Th-139-18
Polygenic Adaptation to Variable Costal Environments in the Gilthead Sea Bream (Sparus aurata), Linking Selected Variants with Adaptive Phenotypes and Fitness
Polygenic Adaptation to Variable Costal Environments in the Gilthead Sea Bream (Sparus aurata), Linking Selected Variants with Adaptive Phenotypes and Fitness
Understanding the genetic underpinnings of adaptation to ecologically contrasted habitats remains a major challenge in evolutionary biology. In the Mediterranean gilthead sea bream (Sparus aurata), juveniles use various marine and lagoonal nursery habitats characterized by a trade-off between food availability and stress linked to environmental instability.

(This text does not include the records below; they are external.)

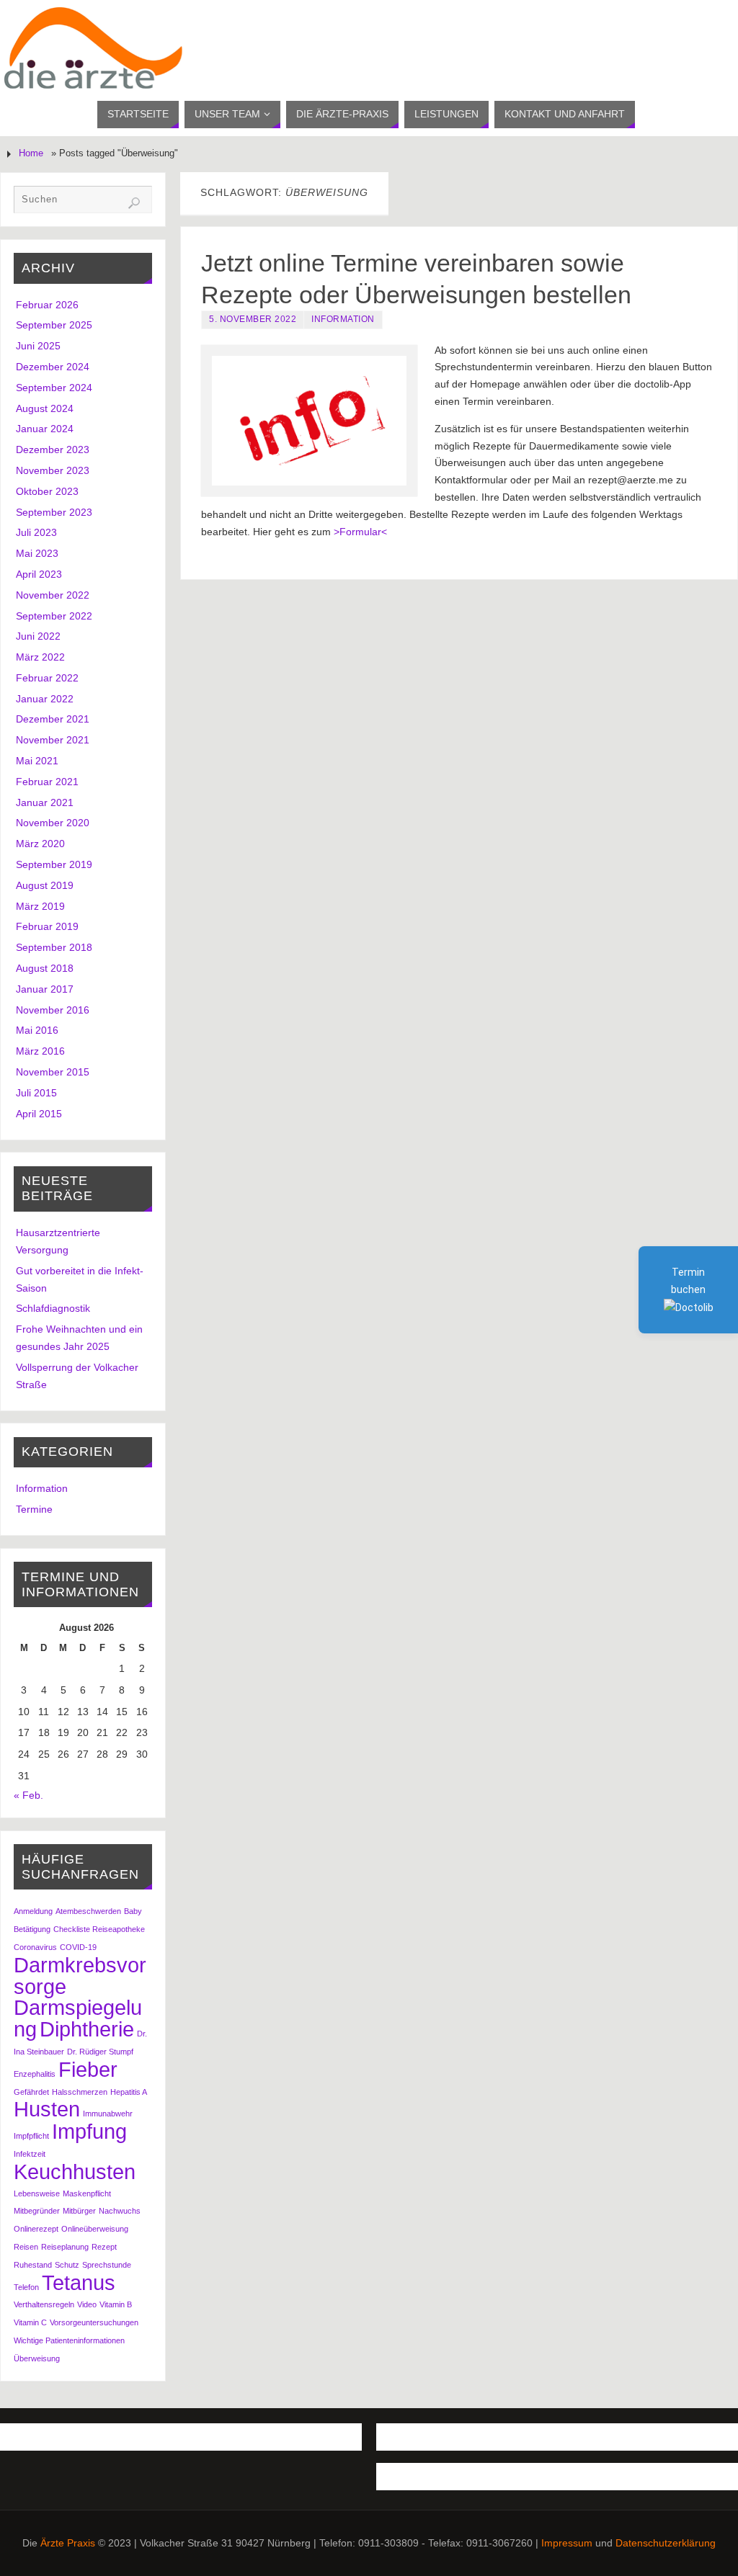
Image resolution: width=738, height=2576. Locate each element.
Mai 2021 (37, 760)
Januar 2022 (45, 699)
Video (87, 2304)
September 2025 (54, 325)
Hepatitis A (128, 2092)
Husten (47, 2109)
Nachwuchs (120, 2210)
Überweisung (37, 2358)
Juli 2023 (36, 532)
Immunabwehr (108, 2113)
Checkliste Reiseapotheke (99, 1929)
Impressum (566, 2543)
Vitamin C (30, 2322)
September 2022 (54, 616)
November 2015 (52, 1072)
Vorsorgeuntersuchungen (94, 2322)
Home (31, 153)
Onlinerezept (36, 2228)
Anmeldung (33, 1911)
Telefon (26, 2287)
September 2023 (54, 512)
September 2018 (54, 947)
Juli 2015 (36, 1093)
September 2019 (54, 864)
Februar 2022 (47, 678)
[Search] (134, 203)
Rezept (104, 2246)
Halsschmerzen (79, 2092)
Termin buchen (688, 1280)
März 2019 (40, 906)
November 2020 (52, 822)
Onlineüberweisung (94, 2228)
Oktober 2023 (47, 491)
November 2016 (52, 1010)
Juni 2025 (38, 346)
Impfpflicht (31, 2136)
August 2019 (45, 885)
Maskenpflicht (87, 2193)
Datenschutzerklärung (665, 2543)
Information (343, 319)
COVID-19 (78, 1947)
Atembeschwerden (88, 1911)
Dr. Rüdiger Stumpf (100, 2051)
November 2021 (52, 740)
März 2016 (40, 1051)
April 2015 (39, 1113)
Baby (133, 1911)
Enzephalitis (34, 2074)
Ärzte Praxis (67, 2543)
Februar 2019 (47, 926)
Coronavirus (35, 1947)
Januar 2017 (45, 989)
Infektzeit (29, 2154)
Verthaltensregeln (44, 2304)
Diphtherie (87, 2029)
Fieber (87, 2069)
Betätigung (32, 1929)
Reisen (26, 2246)
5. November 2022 (252, 319)
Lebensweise (37, 2193)
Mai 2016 (37, 1030)
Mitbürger (79, 2210)
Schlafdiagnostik (53, 1308)
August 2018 (45, 968)
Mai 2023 (37, 553)
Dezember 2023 (52, 449)
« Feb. (28, 1795)
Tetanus (78, 2282)
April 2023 (39, 574)
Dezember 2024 (52, 366)
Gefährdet (31, 2092)
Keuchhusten (74, 2171)
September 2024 (54, 387)
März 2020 (40, 843)
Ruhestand (33, 2264)
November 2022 (52, 595)
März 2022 (40, 657)
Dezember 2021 (52, 719)
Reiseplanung (65, 2246)
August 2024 (45, 408)
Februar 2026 (47, 304)
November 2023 (52, 470)
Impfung (89, 2131)
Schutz (67, 2264)
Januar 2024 (45, 428)
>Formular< (362, 531)
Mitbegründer (37, 2210)
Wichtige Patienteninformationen (69, 2340)
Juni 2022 (38, 636)
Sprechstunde (106, 2264)
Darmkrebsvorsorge (80, 1975)
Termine (34, 1509)
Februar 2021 (47, 781)
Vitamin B (115, 2304)
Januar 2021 (45, 802)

Phenotypic differences between habitats are observed at the end of the first year, but the extent to which differential survival among genotypes shape these phenotypic differences remains unclear. We screened genetic polymorphism genome-wide using RAD-sequencing in three samples from the same cohort, consisting of pre-settlement larvae and young juveniles that lived in two different habitats. Population genomic analyses provided evidence for divergent selection operating at multiple loci that have antagonistic additive effects on two fitness-related traits (growth and condition factor) across environments. We measured the adaptive landscape in each environment using pre-selection and post-selection samples, and found evidence for genotype-by-environment interaction for fitness, and a positive relationship between individual growth and fitness. Altogether, these results close the genotype-phenotype-fitness loop in a natural panmictic population, and provide an empirical estimate of the genetic load due to the segregation of locally adaptive polymorphisms underlying complex traits.